The project to develop virucidal masks received financial support from TDB in May last year as part of its search for novel solutions to fight Covid-19. Thereafter, an agreement was signed on July 8, 2020 for developing virucidal masks. Pune-based Thincr Technologies India Private Ltd, which developed these virucidal masks, claims that the masks are more effective in checking the spread of Covid-19 than ordinary N-95, 3-ply and cloth masks as they give an additional anti-viral protection beyond the shield provided by filtration mechanisms.
Plastic-moulded mask generated by 3D-printers
Thincr Technologies has now applied for a patent for the product, whose commercial production has started. Around 6,000 of such masks have been distributed by an NGO to four government hospitals in Nandurbar and Nashik in Maharashtra and Bengaluru for use by healthcare workers. The virucidal masks have also been distributed to a girls’ school and college in Bengaluru.

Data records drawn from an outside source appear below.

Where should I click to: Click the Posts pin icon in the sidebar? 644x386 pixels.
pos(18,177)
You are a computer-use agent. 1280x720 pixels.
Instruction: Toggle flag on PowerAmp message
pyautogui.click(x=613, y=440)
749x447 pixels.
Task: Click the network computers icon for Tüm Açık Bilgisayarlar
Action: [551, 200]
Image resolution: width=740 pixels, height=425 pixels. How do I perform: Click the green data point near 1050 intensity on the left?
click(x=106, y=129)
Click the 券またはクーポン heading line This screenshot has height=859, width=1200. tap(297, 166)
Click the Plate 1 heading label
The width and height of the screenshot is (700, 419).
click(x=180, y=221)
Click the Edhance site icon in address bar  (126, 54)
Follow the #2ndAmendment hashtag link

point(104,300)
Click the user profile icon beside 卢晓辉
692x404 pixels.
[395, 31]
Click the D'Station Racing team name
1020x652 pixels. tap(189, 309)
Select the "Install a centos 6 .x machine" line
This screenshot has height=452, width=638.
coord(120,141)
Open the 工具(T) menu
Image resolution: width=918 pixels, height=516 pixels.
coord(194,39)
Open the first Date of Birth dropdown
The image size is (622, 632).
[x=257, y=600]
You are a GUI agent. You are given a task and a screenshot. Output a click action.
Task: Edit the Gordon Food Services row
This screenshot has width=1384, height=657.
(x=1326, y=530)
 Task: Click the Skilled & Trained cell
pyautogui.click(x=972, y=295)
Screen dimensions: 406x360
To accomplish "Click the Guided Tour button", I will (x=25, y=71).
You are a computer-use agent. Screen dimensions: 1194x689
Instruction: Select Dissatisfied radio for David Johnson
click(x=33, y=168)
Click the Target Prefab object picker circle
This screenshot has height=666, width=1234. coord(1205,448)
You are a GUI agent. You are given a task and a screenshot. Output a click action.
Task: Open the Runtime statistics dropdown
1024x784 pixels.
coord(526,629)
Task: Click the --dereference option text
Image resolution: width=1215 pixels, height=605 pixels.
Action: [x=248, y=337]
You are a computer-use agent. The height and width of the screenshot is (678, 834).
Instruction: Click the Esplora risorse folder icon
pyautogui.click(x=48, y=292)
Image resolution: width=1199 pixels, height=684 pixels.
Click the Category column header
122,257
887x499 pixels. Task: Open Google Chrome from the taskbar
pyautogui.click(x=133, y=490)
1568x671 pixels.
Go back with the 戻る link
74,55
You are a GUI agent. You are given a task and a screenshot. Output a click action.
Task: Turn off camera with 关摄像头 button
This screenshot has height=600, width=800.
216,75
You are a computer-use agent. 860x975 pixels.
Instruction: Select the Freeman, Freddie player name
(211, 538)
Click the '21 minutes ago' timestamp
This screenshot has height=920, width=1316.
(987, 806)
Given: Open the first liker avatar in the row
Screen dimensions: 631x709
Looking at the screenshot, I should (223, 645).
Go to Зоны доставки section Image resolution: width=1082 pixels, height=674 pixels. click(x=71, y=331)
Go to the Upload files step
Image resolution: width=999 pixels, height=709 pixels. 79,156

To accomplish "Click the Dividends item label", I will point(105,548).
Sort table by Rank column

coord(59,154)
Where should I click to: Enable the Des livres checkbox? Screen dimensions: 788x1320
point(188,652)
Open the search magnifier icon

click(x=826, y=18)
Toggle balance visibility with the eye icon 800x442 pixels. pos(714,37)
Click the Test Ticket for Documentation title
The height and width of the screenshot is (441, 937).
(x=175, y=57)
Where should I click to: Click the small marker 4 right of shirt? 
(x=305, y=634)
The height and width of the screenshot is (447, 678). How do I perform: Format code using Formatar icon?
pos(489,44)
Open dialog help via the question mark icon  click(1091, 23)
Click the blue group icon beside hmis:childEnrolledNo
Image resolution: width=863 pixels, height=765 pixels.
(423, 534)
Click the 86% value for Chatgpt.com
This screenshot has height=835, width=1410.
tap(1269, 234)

Founder director of the startup, Dr Shitalkumar Zambad, said: “We sensed that use of face masks will become nearly universal as the most important tool to prevent infection. But we realised that most masks which were then available (when the pandemic started) and within the reach of common people were homemade and of relatively low quality. It is this need for high-quality masks which led us to undertake a project to develop and commercialise cost-effective and more efficient virucidal-coated masks, as a better approach to reduce the spread of infection.”
The mask was developed with support from Merck Life Sciences located in Nerul, Navi Mumbai, whose research facility was used for the purpose. The coated layer can be incorporated as an additional layer in N-95 masks, 3-ply masks, simple cloth masks, 3D printed or other plastic cover masks along with reusable filters to provide extra protection. The material used for coating on the mask is a sodium olefin sulfonate based-mixture. It is a soap forming agent with hydrophilic and hydrophobic properties. When it comes in contact with enveloped viruses, it disrupts the outer membrane of the virus. The ingredients used in the coated layer are stable at room temperature and are widely used in cosmetics, an S&T statement said.
Zambad said the masks have been found to have bacterial filtration efficiency higher than 95%. “In this project, for the first time, we used 3D-printers to make multilayer cloth filters to precisely fit plastic-moulded or 3D-printed mask covers,” he said.